=== What is expected ===
The answer must consist of every line from the entries that holds the word "gear".

(Source records)
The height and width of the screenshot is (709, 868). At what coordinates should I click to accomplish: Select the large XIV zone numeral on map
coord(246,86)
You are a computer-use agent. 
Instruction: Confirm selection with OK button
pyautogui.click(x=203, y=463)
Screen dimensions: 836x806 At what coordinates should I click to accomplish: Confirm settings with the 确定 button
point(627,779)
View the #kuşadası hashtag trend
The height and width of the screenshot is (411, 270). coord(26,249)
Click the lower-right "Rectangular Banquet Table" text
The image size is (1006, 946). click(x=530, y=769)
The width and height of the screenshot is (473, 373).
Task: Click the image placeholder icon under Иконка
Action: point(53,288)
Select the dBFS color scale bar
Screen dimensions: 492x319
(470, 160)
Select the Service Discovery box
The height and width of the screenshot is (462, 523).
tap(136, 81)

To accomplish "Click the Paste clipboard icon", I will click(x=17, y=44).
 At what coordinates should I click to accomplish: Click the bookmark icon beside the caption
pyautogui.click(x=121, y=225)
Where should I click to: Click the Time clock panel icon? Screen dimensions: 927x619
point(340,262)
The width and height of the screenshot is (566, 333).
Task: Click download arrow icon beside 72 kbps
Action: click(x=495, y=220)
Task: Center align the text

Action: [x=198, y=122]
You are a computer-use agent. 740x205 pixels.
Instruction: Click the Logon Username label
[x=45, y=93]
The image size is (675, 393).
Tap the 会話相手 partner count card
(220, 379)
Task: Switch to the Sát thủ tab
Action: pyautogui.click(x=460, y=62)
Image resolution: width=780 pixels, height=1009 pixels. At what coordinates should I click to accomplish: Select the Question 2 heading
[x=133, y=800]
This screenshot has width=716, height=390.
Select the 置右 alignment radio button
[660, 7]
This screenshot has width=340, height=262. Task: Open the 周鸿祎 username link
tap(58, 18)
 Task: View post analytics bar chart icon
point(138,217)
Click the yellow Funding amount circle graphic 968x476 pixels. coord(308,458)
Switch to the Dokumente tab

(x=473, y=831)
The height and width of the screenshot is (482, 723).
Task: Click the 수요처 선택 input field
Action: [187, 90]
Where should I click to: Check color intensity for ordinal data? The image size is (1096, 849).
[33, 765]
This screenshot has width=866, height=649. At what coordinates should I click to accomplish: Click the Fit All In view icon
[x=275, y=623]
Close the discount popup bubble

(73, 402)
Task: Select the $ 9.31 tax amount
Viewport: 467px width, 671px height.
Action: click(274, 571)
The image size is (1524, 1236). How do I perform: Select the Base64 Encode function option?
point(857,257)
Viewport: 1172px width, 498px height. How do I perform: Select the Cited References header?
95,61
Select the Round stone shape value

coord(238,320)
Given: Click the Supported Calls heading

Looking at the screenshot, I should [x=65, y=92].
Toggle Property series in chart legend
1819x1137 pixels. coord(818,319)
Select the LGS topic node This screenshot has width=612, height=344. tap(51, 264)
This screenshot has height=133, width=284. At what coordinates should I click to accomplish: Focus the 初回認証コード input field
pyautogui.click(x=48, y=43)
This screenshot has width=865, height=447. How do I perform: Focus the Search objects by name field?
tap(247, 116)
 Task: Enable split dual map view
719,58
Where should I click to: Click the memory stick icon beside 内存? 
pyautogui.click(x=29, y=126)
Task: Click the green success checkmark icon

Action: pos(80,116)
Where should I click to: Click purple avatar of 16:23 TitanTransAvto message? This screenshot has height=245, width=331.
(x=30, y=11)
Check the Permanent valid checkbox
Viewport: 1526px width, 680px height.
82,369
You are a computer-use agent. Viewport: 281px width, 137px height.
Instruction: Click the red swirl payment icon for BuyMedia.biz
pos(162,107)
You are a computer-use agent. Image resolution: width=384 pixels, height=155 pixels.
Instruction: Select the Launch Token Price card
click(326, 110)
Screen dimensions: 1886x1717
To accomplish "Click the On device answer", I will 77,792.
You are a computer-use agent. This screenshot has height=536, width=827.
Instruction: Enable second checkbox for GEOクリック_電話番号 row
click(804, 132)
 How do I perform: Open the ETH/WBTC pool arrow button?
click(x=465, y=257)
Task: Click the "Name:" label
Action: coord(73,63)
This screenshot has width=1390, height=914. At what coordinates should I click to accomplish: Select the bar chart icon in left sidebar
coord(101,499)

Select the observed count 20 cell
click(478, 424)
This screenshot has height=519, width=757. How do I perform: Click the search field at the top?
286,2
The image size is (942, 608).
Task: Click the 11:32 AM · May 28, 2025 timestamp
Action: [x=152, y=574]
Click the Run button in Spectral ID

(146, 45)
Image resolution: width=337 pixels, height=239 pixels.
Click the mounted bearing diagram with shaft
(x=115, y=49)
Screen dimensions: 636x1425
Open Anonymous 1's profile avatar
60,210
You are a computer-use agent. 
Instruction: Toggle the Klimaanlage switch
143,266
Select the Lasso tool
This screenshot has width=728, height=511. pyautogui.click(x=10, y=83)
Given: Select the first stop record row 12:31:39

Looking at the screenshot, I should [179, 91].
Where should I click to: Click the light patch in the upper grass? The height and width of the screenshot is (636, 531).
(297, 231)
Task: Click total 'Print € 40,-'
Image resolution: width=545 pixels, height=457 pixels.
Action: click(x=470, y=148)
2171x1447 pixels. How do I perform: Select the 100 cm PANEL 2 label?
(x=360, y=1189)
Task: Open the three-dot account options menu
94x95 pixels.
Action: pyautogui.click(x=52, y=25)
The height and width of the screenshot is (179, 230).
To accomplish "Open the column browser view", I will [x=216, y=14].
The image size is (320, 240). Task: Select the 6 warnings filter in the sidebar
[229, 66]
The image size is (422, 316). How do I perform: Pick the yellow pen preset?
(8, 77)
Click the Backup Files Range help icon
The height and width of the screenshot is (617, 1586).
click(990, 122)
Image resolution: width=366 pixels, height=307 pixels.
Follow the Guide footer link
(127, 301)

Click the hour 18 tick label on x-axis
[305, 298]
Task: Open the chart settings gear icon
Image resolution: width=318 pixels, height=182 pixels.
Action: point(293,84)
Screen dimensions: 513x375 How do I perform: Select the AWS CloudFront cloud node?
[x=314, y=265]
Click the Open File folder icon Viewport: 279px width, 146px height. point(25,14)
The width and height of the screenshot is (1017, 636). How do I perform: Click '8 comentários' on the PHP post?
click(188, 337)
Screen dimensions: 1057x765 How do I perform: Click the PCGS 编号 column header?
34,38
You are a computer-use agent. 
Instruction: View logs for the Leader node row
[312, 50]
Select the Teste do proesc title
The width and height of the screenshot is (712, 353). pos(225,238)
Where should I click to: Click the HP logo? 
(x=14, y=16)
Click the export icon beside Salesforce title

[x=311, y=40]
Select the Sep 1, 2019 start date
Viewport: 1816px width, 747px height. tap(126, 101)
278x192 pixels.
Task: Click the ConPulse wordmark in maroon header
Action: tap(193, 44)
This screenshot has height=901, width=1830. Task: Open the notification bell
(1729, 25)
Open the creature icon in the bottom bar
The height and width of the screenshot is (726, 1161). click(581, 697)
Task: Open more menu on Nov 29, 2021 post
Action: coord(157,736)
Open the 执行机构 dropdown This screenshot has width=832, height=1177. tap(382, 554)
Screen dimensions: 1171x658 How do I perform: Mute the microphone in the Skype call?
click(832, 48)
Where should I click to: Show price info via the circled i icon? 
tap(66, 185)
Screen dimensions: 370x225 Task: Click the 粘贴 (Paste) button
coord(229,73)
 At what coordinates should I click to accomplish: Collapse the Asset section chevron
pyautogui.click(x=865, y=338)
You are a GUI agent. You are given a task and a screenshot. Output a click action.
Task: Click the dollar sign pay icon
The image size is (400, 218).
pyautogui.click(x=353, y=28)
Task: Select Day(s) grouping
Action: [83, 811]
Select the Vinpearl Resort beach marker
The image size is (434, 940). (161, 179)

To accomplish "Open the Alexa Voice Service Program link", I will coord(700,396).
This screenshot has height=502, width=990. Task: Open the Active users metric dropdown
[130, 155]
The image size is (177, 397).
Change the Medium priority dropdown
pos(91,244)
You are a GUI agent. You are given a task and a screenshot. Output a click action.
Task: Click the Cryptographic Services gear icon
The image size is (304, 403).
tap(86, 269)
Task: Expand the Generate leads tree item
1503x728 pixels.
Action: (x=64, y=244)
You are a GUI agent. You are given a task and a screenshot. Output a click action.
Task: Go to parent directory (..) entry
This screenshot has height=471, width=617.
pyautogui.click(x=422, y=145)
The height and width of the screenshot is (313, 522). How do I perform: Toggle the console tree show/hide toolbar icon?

=== Expected answer ===
Task: Open the chart settings gear icon
Task: Click the Cryptographic Services gear icon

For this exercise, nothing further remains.